### TASK PROMPT
All lines from the one with "This screenshot has height=517, width=1200." through the final line below are to be reproduced exactly; omit the others.

::: TASK MATERIAL :::

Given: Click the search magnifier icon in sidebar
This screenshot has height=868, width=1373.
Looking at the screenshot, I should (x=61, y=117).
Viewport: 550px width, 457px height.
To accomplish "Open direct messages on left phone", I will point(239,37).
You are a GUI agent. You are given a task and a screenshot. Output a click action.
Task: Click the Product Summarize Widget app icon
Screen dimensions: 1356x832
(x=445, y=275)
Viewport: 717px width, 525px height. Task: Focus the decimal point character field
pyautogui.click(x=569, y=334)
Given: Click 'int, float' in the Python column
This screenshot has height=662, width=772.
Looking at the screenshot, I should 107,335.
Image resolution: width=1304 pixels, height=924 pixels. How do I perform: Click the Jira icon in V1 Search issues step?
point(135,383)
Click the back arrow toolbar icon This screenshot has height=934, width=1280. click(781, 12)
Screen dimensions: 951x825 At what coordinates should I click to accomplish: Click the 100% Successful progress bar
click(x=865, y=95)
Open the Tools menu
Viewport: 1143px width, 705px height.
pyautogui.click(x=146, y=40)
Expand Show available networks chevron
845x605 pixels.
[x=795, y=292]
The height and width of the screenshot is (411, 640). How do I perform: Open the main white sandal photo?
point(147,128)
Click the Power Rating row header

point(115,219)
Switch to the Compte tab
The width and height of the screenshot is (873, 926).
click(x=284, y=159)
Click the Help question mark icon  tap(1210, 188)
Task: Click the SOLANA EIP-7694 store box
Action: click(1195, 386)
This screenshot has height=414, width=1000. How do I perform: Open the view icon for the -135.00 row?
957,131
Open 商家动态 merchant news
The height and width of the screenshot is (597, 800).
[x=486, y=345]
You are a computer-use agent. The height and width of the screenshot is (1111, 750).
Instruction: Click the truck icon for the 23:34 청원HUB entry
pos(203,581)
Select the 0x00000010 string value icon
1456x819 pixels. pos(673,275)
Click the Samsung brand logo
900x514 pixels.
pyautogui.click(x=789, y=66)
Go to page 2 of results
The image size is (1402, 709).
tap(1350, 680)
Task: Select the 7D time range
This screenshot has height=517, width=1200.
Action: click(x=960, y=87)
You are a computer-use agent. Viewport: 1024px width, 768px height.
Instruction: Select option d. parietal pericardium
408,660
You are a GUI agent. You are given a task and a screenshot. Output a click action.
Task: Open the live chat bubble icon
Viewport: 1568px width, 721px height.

:::

### EXPECTED OUTPUT
This screenshot has height=517, width=1200.
Action: click(x=960, y=87)
You are a computer-use agent. Viewport: 1024px width, 768px height.
Instruction: Select option d. parietal pericardium
408,660
You are a GUI agent. You are given a task and a screenshot. Output a click action.
Task: Open the live chat bubble icon
Viewport: 1568px width, 721px height.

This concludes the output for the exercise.